I got off around the Metropolitan Museum and walked across the park with a crowd. Everyone's pace seemed slow by half a step – with nothing left to escape, our bodies had been suffused with a processional solemnity. In a way, though, it was just like a beautiful afternoon of families in Central Park. There were lots of children, acting like children, skipping and swinging their parents' arms by the hand, but it was clear that they knew. One inquired naively about the thing:
"Daddy, did the airplane really hit the building?"
"Yes."
"What happened to the people inside?"
A roaring fighter jet pierced the empty sky above us.
Monday, February 26, 1996
Wednesday, December 07, 1994
Later in the evening I got drunk. The cork from the second bottle of wine wouldn't come out so I stabbed at it and picked at it with a kind of intoxicated impatience; I shredded the cork to little bits and cracked the mouth of the bottle like of peppermint candy. Drank it anyway.
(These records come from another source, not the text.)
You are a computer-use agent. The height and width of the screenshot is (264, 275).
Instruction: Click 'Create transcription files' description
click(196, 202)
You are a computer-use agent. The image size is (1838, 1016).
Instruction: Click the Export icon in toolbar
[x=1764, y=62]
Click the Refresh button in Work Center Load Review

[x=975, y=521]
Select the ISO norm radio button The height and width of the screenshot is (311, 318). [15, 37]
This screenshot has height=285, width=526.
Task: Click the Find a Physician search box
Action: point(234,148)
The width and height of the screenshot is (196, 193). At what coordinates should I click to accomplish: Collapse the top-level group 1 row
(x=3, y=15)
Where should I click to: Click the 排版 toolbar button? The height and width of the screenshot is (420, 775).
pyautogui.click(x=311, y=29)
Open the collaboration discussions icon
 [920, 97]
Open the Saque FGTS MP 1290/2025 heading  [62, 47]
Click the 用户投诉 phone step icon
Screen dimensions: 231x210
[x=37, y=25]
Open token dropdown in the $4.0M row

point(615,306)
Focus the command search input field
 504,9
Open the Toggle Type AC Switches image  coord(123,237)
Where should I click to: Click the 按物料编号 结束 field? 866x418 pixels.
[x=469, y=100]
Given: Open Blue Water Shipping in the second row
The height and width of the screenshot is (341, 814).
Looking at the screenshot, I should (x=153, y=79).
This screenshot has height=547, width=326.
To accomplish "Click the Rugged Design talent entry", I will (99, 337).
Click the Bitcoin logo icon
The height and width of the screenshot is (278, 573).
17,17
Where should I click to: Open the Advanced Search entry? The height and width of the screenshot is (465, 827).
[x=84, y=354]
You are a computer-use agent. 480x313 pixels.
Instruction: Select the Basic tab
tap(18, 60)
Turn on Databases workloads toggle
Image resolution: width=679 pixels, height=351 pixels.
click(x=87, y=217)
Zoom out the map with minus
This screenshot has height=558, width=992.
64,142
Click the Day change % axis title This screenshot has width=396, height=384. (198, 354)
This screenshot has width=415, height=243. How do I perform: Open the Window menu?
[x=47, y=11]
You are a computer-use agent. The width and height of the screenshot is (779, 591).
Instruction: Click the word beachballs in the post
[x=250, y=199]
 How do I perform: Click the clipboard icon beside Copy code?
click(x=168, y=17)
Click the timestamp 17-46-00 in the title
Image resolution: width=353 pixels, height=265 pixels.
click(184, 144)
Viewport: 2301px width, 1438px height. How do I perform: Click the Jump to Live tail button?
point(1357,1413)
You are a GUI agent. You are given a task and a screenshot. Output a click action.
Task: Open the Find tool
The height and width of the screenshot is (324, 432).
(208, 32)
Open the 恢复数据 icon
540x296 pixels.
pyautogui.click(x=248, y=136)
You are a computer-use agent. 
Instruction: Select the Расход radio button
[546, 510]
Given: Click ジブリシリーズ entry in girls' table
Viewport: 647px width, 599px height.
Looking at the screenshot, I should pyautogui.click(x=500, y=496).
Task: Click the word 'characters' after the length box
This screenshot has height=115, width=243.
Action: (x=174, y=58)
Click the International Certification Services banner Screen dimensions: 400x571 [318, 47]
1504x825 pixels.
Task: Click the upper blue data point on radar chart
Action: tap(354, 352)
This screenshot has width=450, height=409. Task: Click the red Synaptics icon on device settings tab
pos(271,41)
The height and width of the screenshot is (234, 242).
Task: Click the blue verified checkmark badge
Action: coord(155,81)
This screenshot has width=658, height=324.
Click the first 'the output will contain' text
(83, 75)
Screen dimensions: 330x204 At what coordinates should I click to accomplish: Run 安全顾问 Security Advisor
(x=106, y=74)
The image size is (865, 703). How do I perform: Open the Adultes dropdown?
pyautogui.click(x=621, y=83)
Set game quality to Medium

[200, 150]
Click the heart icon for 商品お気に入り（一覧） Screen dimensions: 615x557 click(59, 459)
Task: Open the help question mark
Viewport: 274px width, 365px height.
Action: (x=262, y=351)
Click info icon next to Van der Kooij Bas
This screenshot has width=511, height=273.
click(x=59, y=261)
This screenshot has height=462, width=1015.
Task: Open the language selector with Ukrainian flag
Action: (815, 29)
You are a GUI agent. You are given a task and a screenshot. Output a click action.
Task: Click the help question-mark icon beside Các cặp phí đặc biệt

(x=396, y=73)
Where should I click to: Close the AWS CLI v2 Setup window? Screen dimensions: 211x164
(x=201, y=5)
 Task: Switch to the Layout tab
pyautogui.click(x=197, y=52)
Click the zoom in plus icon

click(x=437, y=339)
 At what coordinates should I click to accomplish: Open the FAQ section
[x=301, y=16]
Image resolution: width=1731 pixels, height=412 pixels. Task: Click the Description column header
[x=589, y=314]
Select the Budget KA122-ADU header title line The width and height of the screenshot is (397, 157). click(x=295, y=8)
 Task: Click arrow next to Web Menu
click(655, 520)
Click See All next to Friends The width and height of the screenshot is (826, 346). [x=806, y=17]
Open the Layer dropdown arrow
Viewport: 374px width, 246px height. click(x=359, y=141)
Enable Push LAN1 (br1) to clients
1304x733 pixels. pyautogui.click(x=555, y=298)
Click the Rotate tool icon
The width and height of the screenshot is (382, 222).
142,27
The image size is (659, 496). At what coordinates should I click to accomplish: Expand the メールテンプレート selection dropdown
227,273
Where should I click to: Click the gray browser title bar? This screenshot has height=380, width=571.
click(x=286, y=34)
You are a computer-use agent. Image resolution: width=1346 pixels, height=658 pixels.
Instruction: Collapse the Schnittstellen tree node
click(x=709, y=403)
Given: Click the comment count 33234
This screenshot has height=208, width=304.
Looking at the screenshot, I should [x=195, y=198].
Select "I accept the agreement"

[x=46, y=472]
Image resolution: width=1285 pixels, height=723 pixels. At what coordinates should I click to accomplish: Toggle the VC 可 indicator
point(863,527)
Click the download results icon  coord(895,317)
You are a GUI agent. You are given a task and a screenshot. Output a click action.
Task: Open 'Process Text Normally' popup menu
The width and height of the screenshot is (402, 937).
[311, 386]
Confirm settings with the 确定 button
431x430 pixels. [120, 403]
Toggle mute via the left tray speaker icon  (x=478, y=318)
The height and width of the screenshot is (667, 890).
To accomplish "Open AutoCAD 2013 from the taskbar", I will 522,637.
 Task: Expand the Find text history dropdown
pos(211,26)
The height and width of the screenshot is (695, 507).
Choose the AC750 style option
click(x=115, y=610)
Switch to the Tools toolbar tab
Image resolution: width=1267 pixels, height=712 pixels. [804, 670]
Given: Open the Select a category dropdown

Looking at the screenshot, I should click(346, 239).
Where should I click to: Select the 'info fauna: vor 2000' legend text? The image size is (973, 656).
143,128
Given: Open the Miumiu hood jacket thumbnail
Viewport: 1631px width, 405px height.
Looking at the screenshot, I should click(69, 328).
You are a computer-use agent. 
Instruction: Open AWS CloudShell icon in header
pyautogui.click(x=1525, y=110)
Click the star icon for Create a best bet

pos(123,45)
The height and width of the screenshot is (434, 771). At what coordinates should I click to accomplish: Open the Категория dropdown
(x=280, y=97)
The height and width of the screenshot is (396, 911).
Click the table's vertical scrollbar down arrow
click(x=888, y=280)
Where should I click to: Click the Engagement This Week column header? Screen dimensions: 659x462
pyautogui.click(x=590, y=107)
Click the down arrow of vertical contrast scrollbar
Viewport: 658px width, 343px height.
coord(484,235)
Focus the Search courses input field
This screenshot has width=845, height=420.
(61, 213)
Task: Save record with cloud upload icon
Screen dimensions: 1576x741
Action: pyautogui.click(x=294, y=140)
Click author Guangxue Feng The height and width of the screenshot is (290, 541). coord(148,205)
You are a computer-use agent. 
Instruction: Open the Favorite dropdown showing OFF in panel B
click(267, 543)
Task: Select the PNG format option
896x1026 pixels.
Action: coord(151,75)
Tuesday, December 06, 1994
Finch is wondering why we should go to DC with no money to play in a little hole. I think we should go, but I see his point. Since we have to be in New Hampshire the following night, we might have bitten off more than we can chew, or sucked more than we can swallow. We'll see.
Monday, December 05, 1994
Saturday was a much better night, at Leo's in Portland, Maine. We were greeted by an impossibly good natured hippie cool guy who brightly offered free Guinness ("Just don't let it get out of hand") and pizza. Played for a small but extremely enthusiastic crowd. We never get new music up here, they said. You guys are so different. They seemed intent on telling us just what it meant to them that we had come up, how wonderful it was. A drunk fat chick wanted to get laid. An exile from Connecticut wanted news from home, was fascinated that we were from down there, probably figured every Connecticut band sounded like us now. Altogether a really good time. Listened to WFAN on the way home. The voice of the Jets, Mets, Knicks and the Rangers.
Friday, December 02, 1994
Microsoft software defines all of our lives: identically laid out resumes, memos, lost and found ads; fonts falling in and out of favor, clip art, spreadsheets; everything rigidly and meticulously formatted. What standard(s) are we gravitating towards? What to do with the utter loss of aesthetic originality in the workplace? Who cares? Everything is such a breeze. Printer chooser. E-mail. Will there be a tremendous backlash, a revolt, even, against what is perceived finally as nothing more than aesthetic and methodological fascism imposed on the entire world by some vague horde of brats in California? They mean well, sort of. Or at least they never meant to devastate the mind of every single living human being. They have not-bad aesthetic instincts and know-how and the level of efficiency and productivity that their work points to is astounding. In its unerring pursuit of perfect flexibility, adaptability, and versatility, Windows holds out the promise of true freedom but delivers none; only an elaborate labyrinthine path. Wondrous machines. Entire paragraphs deleted just like that.